The most common calls related to system files are:

  • Create (create): The file is created with no data.
  • Delete (delete): If the file is no longer needed, it should be removed to free up disk space. Certain OS automatically delete a file if it is not used for N days.
  • Open (open): Before using a file, a process must open it. The purpose is to allow the system to move the attributes and the address list on disk to main memory for quick access on subsequent calls.
  • Close (close): When the accesses are concluded, the attributes and disk addresses are no longer needed, so the file needs to close and free the table space inside.
  • Read (read): Data is read from the file; the caller must specify the amount of data needed and provide a buffer to place them.
  • Write (write): Data is written to the file in the current position. The file size may increase (added entries) or not (update records).
  • Append (add): Is a restricted form of writing. You can only add data to the end of the file.
  • Seek (search): Specifies the point at which to position. Change the position of the pointer to the active position at a certain location of the file.
  • Get attributes (get attributes): Allows processes to obtain the file attributes.
  • Set attributes (set attributes): Some attributes may be determined by the user and modified after the file creation. Information regarding the type of protection and most of the flags are obvious examples.
  • Rename (rename): Lets you change the name of an existing file.

Memory-Mapped Files

Some OS allow you to associate files with an address space of a running process.

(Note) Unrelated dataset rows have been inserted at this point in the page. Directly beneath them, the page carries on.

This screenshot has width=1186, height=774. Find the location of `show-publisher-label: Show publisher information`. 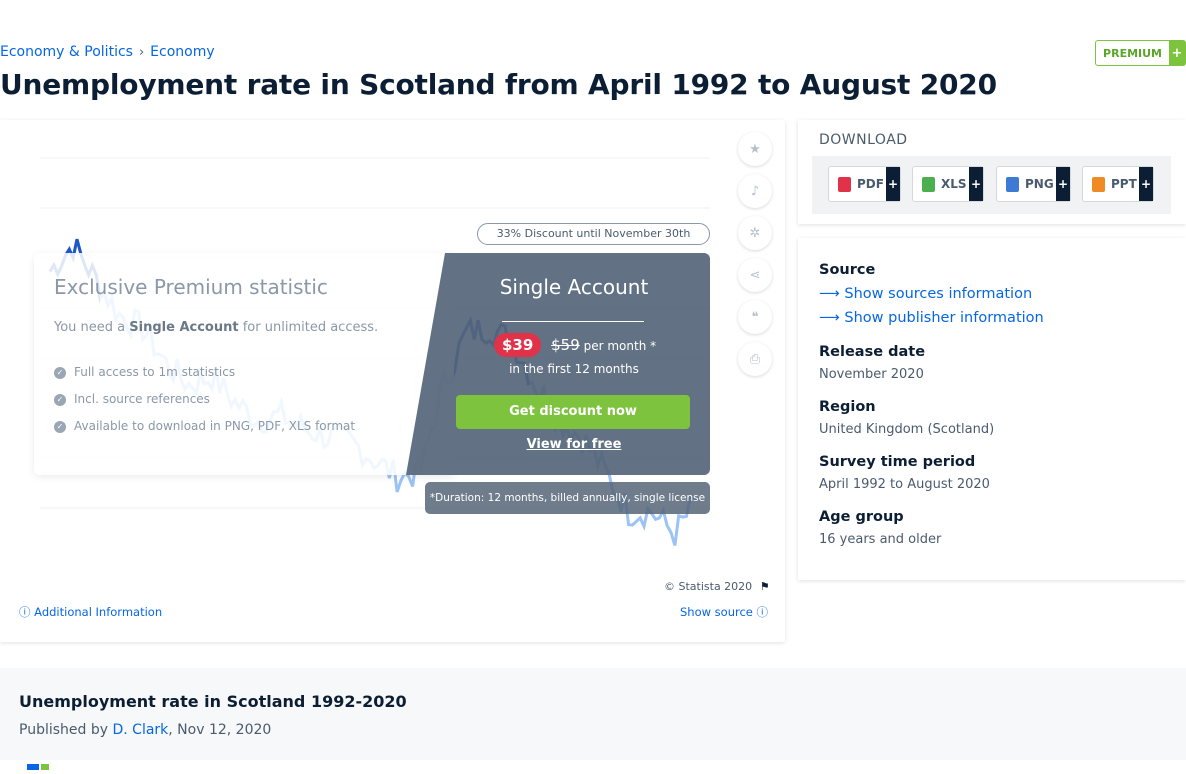

show-publisher-label: Show publisher information is located at coordinates (944, 318).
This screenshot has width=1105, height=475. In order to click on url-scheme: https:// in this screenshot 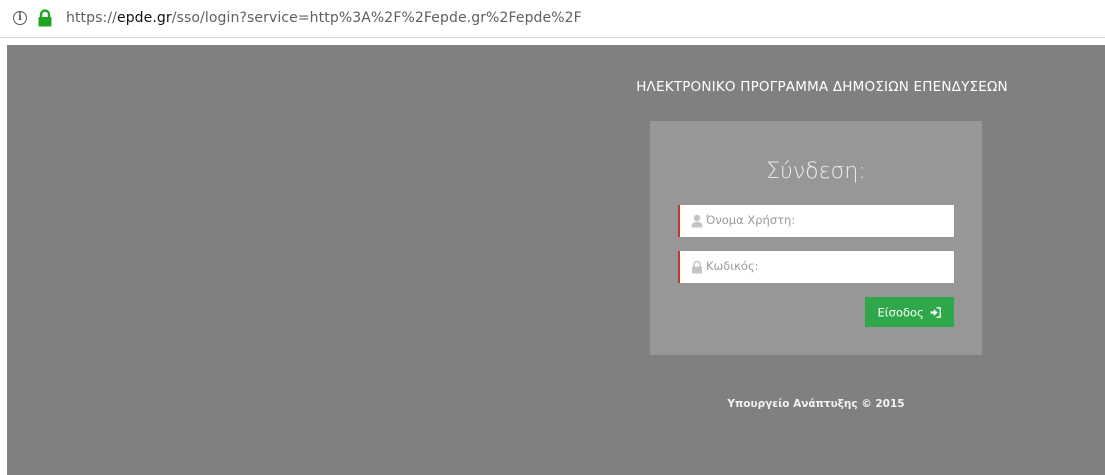, I will do `click(92, 18)`.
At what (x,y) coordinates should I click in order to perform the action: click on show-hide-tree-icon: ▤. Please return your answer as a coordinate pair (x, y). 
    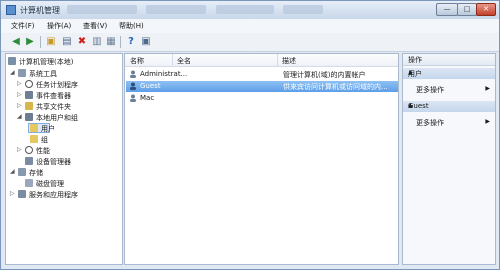
    Looking at the image, I should click on (67, 42).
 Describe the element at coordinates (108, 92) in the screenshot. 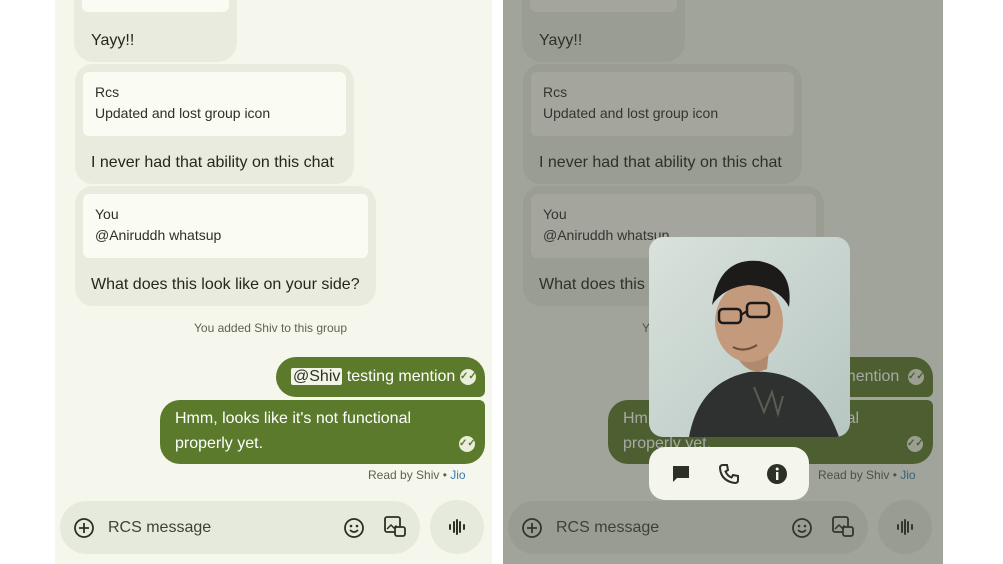

I see `quoted-sender: Rcs` at that location.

System Calls for Mapping and Unmapping

  • Map: Using a file name and a virtual address, the OS associates the file with the virtual address in the address space, so the reads or writes of memory areas associated with the file are also carried on the mapped file.
  • Unmap: Removes files and address space, ending the partnership operation.
  • The file mapping eliminates the need to schedule the I/O directly, facilitating programming.

Main Problems with Memory-Mapped Files

  • The impossibility of knowing a priori the length of the output file, which could overcome the memory.
  • Difficulty sharing mapped files to avoid inconsistencies because the modifications made to the pages will not be reflected on disk until those pages are removed from memory.

Directories

They are generally used by the OS to keep track of files. Many systems also have directories as files.